Ecclesiastes 4:9 NLT
I say “healthy” friendships because not all people are good for us (see my prior post on dangerous people). I don’t mean that you need to avoid “dangerous people” altogether. They need help from others as well. (See Galatians 6:1). But when you are in need of encouragement and support, it will help you to have strong, kind people around you.
4. Keep improving/growing. When we have something to look towards to, we feel hopeful. Proverbs 13:12 says, “Hope deferred makes the heart sick, but a dream fulfilled is a tree of life.” When we set goals and accomplish them, this makes us feel good. I remember when I graduated from college. It improved my confidence.

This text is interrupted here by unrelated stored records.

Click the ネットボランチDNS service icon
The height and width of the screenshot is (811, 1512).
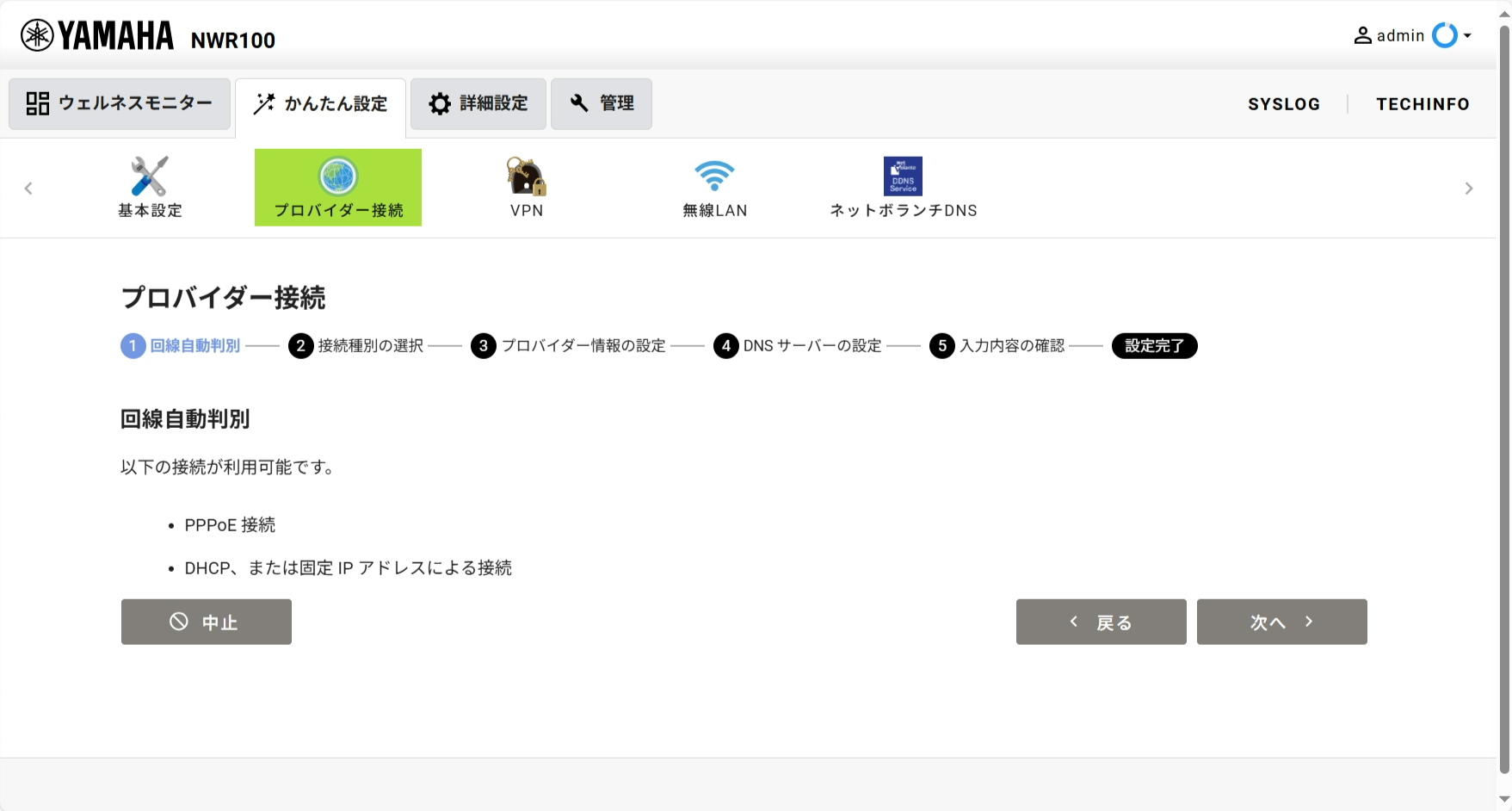[903, 176]
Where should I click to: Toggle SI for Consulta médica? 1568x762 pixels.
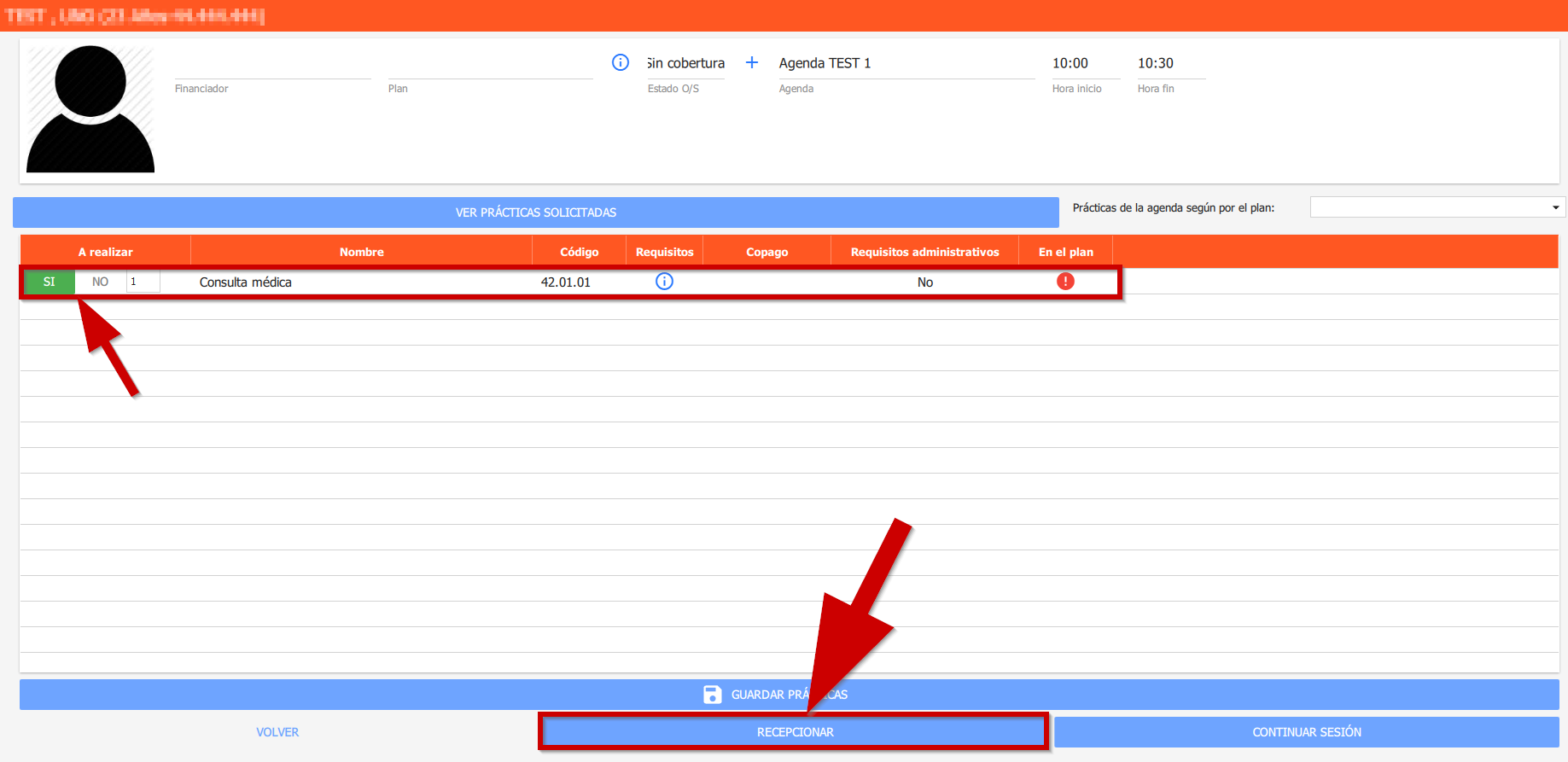tap(49, 282)
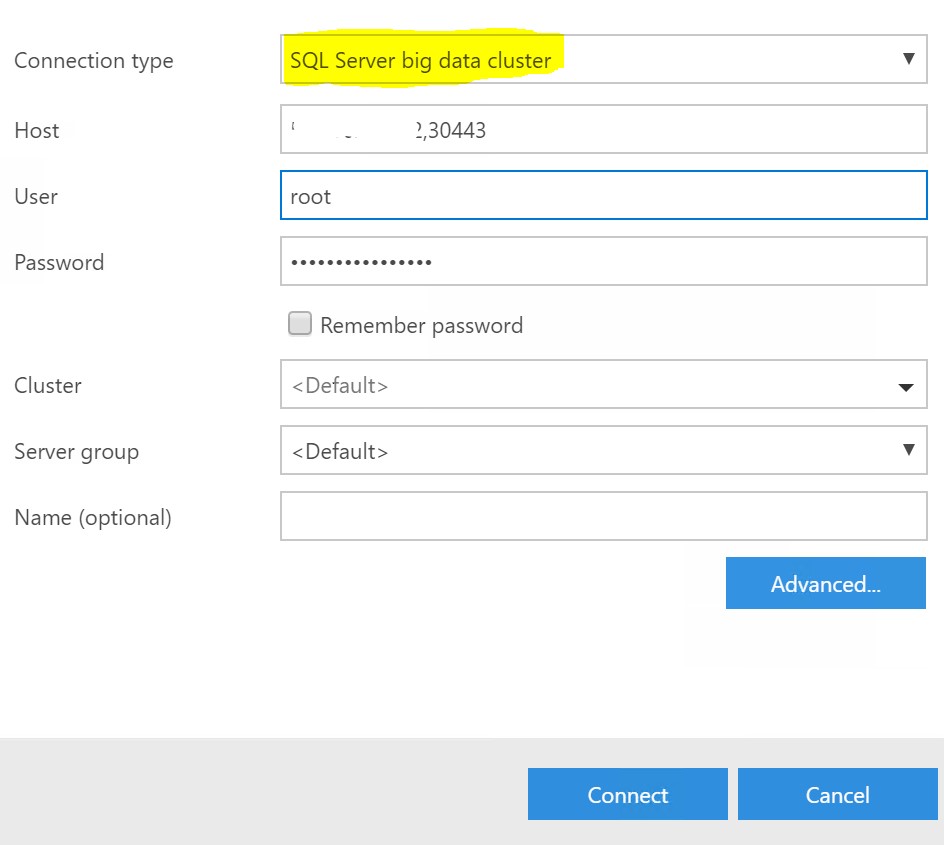
Task: Click the 'Password' label
Action: 59,263
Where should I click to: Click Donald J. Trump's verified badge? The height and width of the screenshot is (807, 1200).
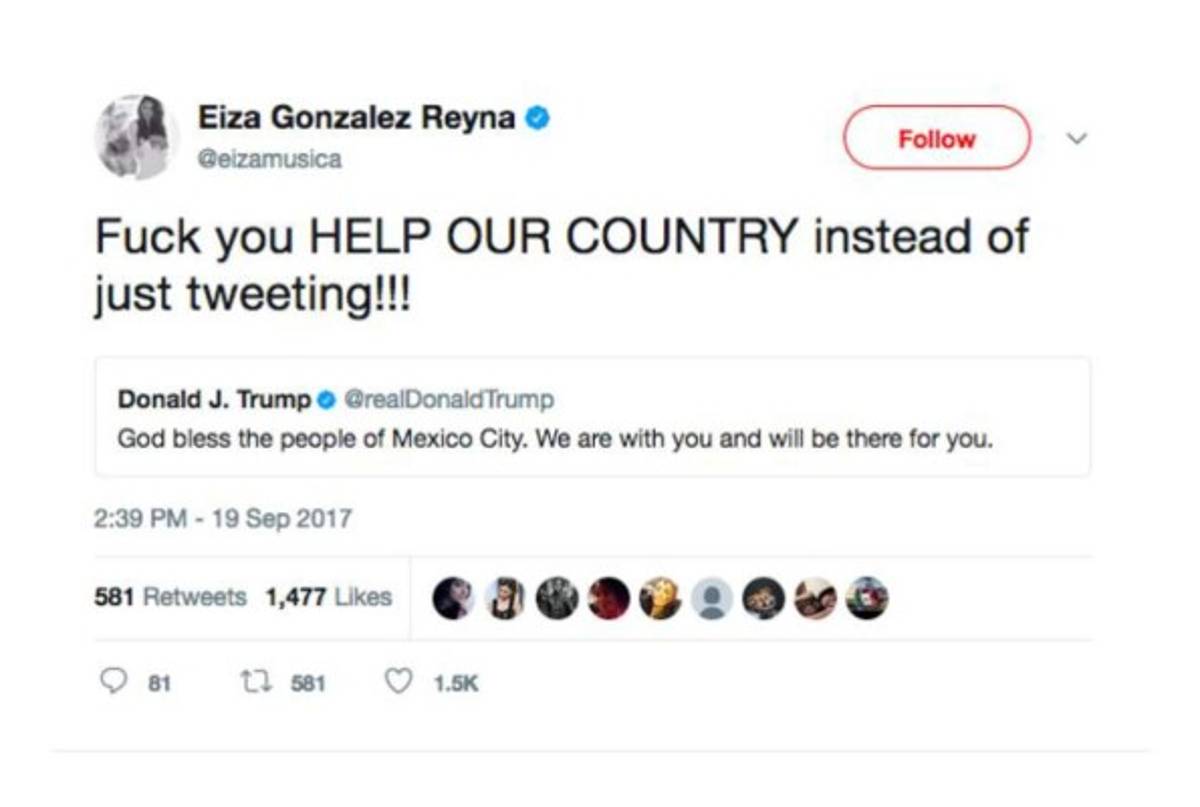point(326,400)
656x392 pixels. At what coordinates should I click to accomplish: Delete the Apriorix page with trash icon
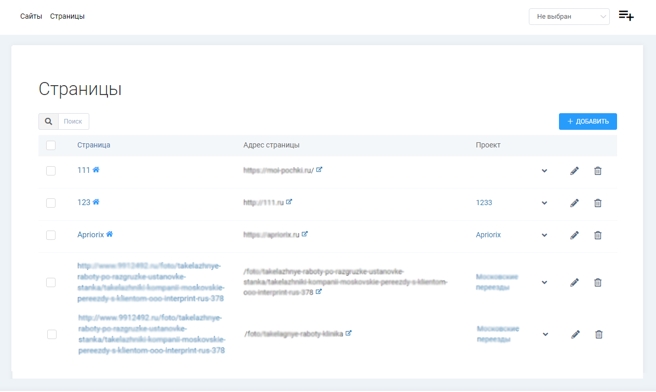598,235
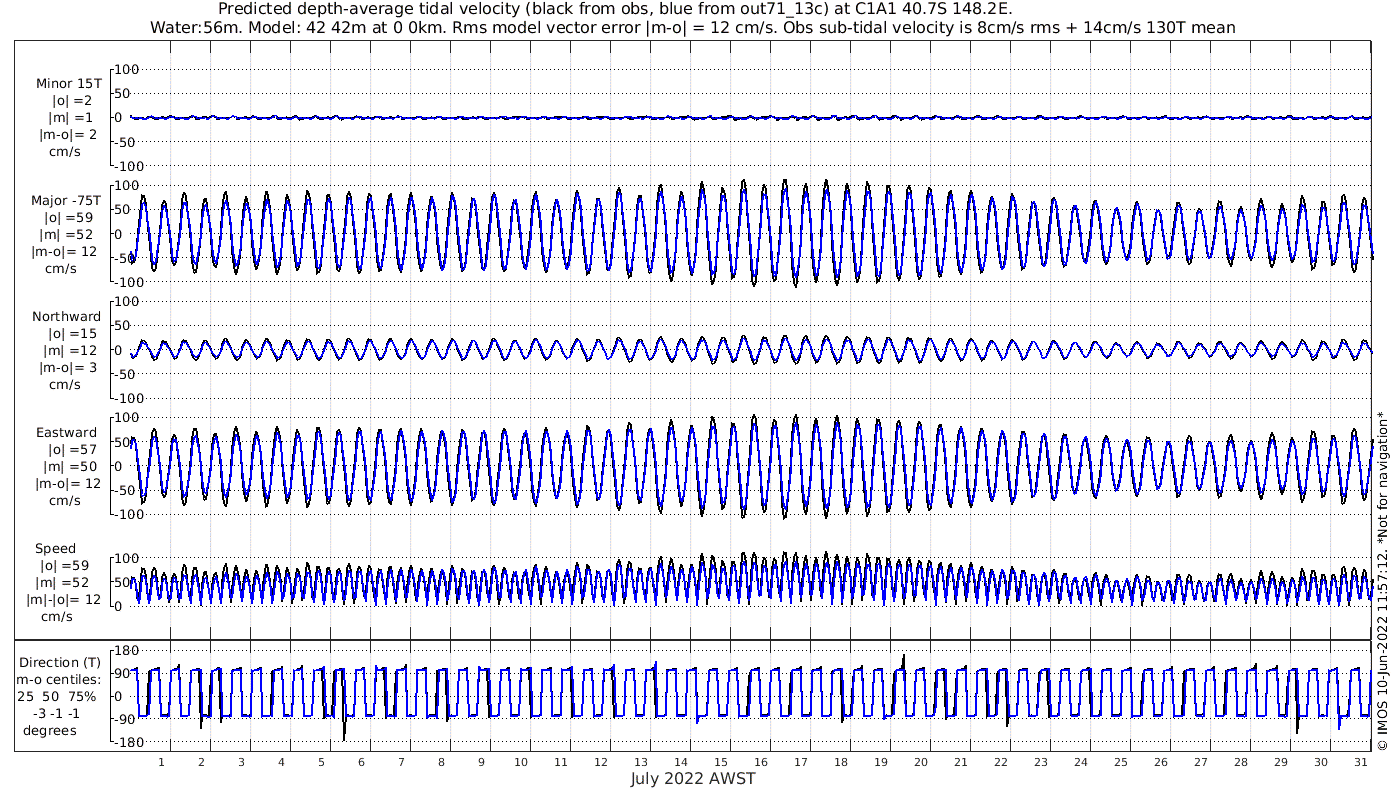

The well known scripture often displayed on graduation gifts in Jeremiah 29:11 states, “For I know the plans I have for you,” says the Lord. “They are plans for good and not for disaster, to give you a future and a hope.” But read Jeremiah chapters 1-29 and find out the despair Jeremiah had experienced. God was speaking life into Jeremiah and giving him hope, not only out of prophecy, but in encouragement.
We often need to have hope before we experience the victories. This is what can lead us to the successes.
5. Help others. Paul wrote in Romans 15: 1-2 : “We who are strong must be considerate of those who are sensitive about things like this (referring to Romans 14 and personal convictions). We must not just please ourselves. We should help others do what is right and build them up in the Lord.”
I have found encouragement when helping others. This was one of the main reasons why I started this blog. God and people have taught me a lot of things over the years and I have wanted to share those things with you. I was once at a place where I felt lonely and isolated. I wish I would have had people around me to encourage me. I did have God and the Bible, but sometimes I’d get lost in my own thoughts. God also uses people to bless and motivate others.
So if God has healed you, do the same and share that message to others so that they can also be healed.